AWS was first introduced to the world in 2006. The growth was slow at first, but it soon blasted off like a rocket. It took several years for competitors to enter the field, allowing AWS to cement a very large installed base with customers large (Netflix for example) and small alike.
AWS passed the million customer mark in 2015 and had more than $88 billion in revenue in 2023. The company is building a larger and larger presence in HPC cloud computing with specialized infrastructure to increase compute performance and throughput.
2024 Winter Classic: Amazon Web Services
2024 Winter Classic: AWS Mentor Interview
The history of AWS and the Winter Classic has been, in a word, tumultuous.

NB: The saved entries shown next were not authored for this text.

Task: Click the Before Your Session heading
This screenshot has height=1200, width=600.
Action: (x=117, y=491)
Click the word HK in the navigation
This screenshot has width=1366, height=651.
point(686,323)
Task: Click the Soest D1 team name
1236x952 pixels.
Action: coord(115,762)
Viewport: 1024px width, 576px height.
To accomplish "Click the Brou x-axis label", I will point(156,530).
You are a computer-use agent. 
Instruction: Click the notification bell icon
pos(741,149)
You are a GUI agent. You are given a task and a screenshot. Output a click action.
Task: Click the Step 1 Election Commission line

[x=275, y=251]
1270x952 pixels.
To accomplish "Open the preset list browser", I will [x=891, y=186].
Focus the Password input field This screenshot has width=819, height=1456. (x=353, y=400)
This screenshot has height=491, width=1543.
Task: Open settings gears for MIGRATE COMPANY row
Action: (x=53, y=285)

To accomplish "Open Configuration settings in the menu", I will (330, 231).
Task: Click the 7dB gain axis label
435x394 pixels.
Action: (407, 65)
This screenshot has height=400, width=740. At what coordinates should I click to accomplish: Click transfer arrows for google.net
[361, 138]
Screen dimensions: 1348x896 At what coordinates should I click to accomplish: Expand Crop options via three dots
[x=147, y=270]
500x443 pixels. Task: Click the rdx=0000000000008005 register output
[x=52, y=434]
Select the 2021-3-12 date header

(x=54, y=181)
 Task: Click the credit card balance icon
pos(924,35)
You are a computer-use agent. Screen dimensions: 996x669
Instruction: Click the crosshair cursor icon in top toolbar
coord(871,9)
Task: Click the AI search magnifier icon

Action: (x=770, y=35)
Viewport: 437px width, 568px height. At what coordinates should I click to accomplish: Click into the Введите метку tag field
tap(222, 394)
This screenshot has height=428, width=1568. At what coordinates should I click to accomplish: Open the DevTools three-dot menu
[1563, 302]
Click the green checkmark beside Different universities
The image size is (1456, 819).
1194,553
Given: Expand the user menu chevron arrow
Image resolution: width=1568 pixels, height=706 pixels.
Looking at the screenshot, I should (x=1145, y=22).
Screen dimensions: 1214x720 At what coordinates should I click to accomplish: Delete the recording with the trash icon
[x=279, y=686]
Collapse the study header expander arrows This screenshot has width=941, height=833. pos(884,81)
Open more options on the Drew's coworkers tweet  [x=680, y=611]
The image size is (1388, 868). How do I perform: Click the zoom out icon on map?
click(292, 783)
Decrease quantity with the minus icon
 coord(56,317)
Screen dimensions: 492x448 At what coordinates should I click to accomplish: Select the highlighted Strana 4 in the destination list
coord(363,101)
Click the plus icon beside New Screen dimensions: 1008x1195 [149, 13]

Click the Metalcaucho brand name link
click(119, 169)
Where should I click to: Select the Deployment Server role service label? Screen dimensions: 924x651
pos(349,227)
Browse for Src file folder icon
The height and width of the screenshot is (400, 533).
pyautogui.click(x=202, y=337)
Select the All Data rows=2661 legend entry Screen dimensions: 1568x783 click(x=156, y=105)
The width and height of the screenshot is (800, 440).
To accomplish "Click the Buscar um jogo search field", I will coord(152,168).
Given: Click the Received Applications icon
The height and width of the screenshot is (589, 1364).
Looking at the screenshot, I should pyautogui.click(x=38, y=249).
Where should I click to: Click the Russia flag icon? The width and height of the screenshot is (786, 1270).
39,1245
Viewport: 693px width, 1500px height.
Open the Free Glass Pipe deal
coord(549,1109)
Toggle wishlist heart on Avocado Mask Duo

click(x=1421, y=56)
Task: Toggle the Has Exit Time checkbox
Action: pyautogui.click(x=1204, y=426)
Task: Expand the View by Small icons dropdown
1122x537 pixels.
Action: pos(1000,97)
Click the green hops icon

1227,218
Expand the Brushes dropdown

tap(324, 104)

Their initial run in 2022 was a simple task of optimizing a basic OpenFOAM simulation on different processors to achieve the lowest wall clock time to solution. The only requirement was to keep the same airflow coefficient. One team, Prairie View A &M, thought outside the box and tried coarsening the mesh and achieved spectacular results. They scored a perfect 100 points vs. the next highest competitor who only scored 6 points, which vaulted them from a weak fifth place to a tight second place and eventually gave them the 2022 championship.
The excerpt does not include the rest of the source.